In the reference section, in the aisle where the Oxford English Dictionary is shelved, an old man talked softly to himself. His shoulders shook and from behind I thought he was weeping. He was dressed in pressed chinos, sweater and windbreaker. The conversation was intense but not agitated and sometimes he paused as though waiting for a reply. He pressed his right hand to the crown of head, as though smoothing his hair, then shook his head slowly, stared at the floor and quietly moaned. I approached and asked if anything was wrong. He looked at me for a moment, shook his head again and said, “I’m old.”

He repeated the same words several times and I led him to a chair in what I hoped was a tactfully remote corner of the library, sat him down and went to the reference desk.
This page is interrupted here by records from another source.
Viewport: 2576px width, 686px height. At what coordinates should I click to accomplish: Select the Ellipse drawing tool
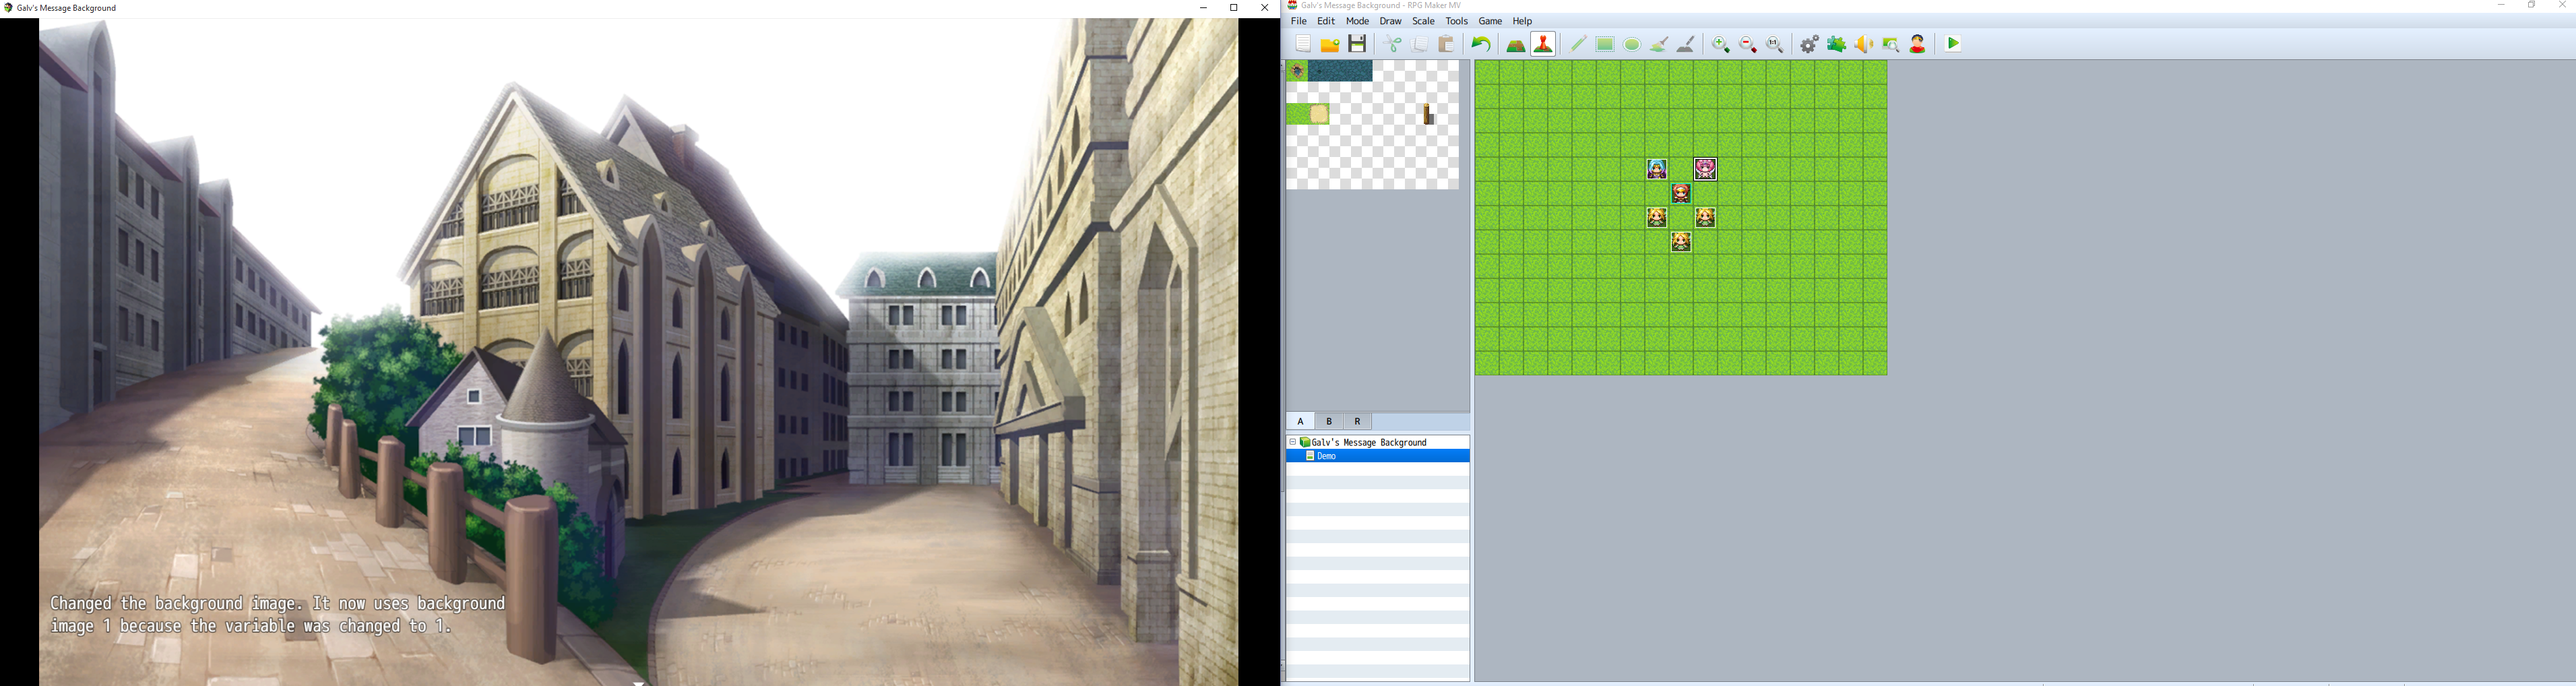tap(1632, 45)
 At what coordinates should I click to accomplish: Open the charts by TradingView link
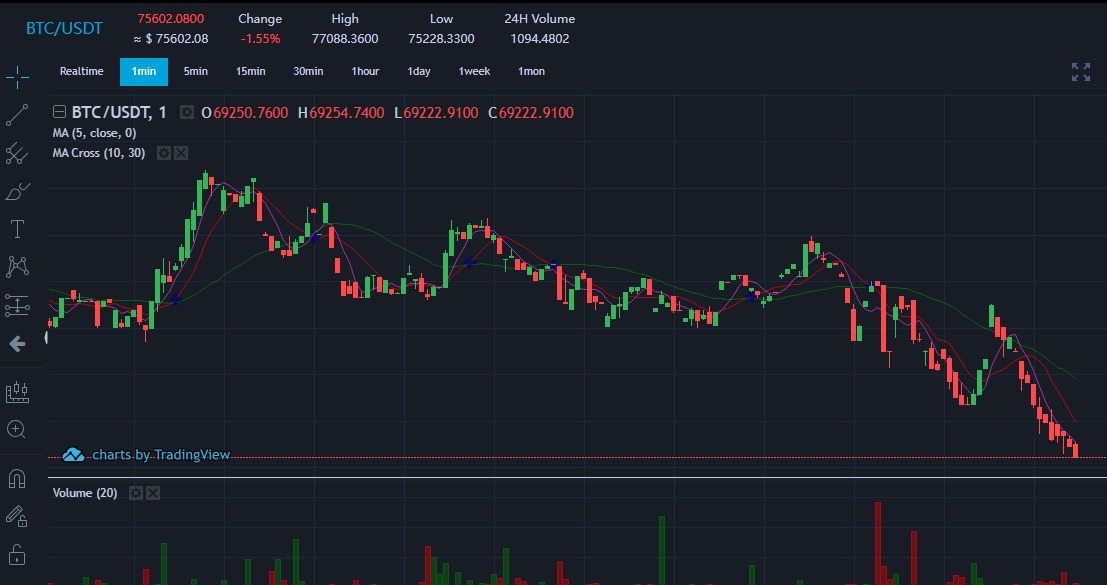point(146,455)
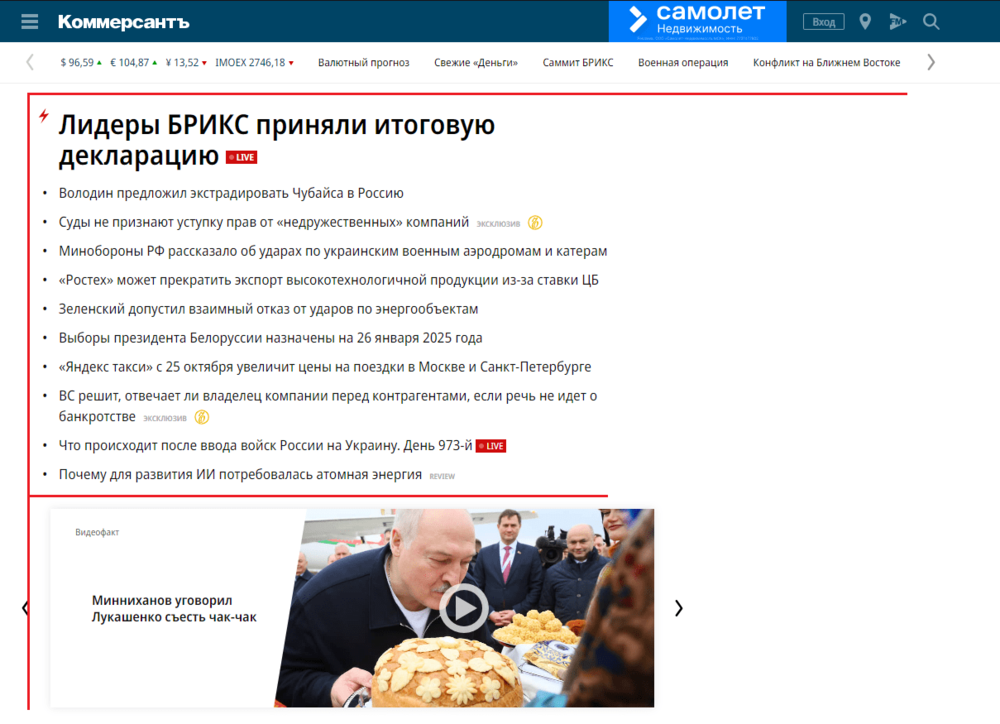1000x724 pixels.
Task: Click the red LIVE badge by БРИКС headline
Action: (241, 158)
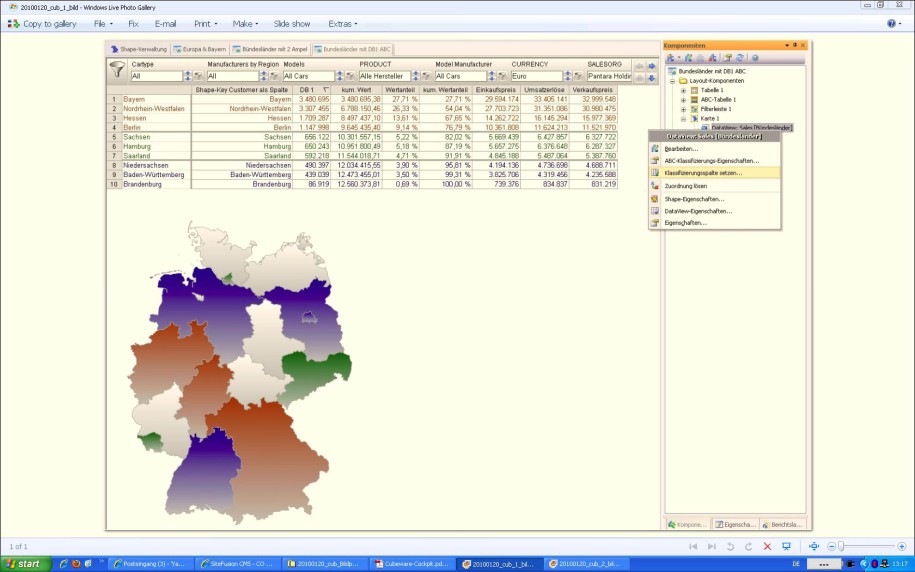Click Fix in the toolbar
Image resolution: width=915 pixels, height=572 pixels.
pyautogui.click(x=133, y=23)
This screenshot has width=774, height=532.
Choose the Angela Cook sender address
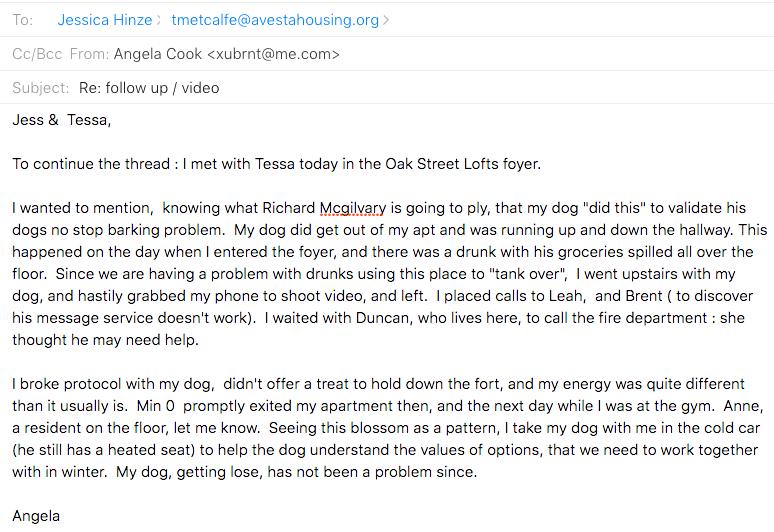tap(227, 54)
I briefed the librarian, assured her the old man didn’t seem a threat to himself or others, just lost and confused, and she thanked me. Ten minutes later a police officer arrived and I explained the situation. He thanked me and said he would talk to the man, and the boys and I checked out our books and drove home.
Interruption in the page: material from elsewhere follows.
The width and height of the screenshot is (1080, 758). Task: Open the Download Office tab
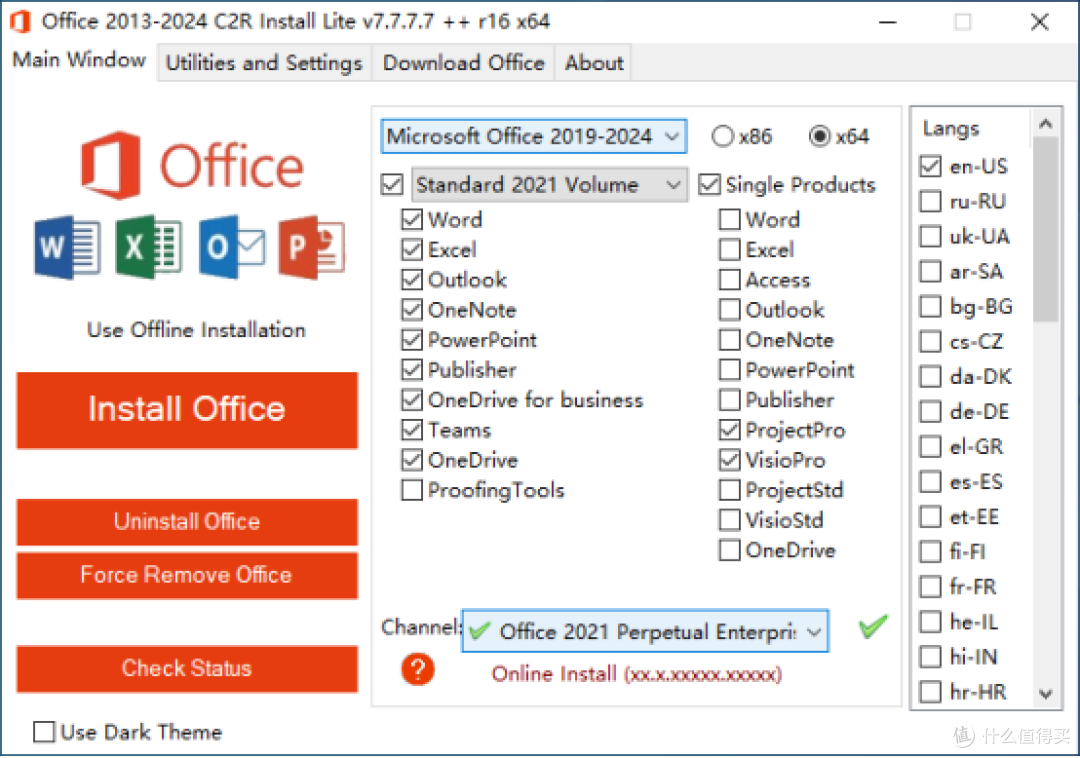tap(464, 63)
David Ferry turns eighty-seven this year and recently published a new poem, “Soul,” in Slate:

“What am I doing inside this old man's body?
I feel like I'm the insides of a lobster,
All thought, and all digestion, and pornographic
Inquiry, and getting about, and bewilderment,
And fear, avoidance of trouble, belief in what,
God knows, vague memories of friends, and what
They said last night, and seeing, outside of myself,
From here inside myself, my waving claws
Inconsequential, waving, and my feelers
Preternatural, trembling, with their amazing
Troubling sensitivity to threat.
And I'm aware of and embarrassed by my ways
Of getting around, and my protective shell.
Where is it that she I loved has gone, as this
Sea water's washing over my shelly back?”

The man in the library seemed bewildered to find himself displaced in someone else’s body, as alien as another species, as the old are to the young. He embodied the mind-body problem, “my protective shell,” as Ferry writes. “She,” I trust, refers to Ferry’s wife of forty-eight years, the literary critic Anne Ferry, who died five years ago at age seventy-five. “Shelly” puns on Shelley, who drowned in the Gulf of Spezia on July 8, 1822, less than a month before his thirtieth birthday:

“Sea water's washing over my shelly back?”

[ADDENDUM: On April 12, David Ferry was awarded the 2011 Ruth Lilly Prize sponsored by the Poetry Foundation.]

1 comment:

Helen Pinkerton said...

And then there is Robert Bridges:

"A useless burden upon the earth" [from the Iliad]

Who goes there? God knows. I'm nobody. How should I answer?
Can't jump over a gate nor run across the meadow.
I'm but an old whitebeard of inane identity. Pass on!
What's left of me today will very soon be nothing.

Winters liked this very much late in life and added it to Quest for Reality.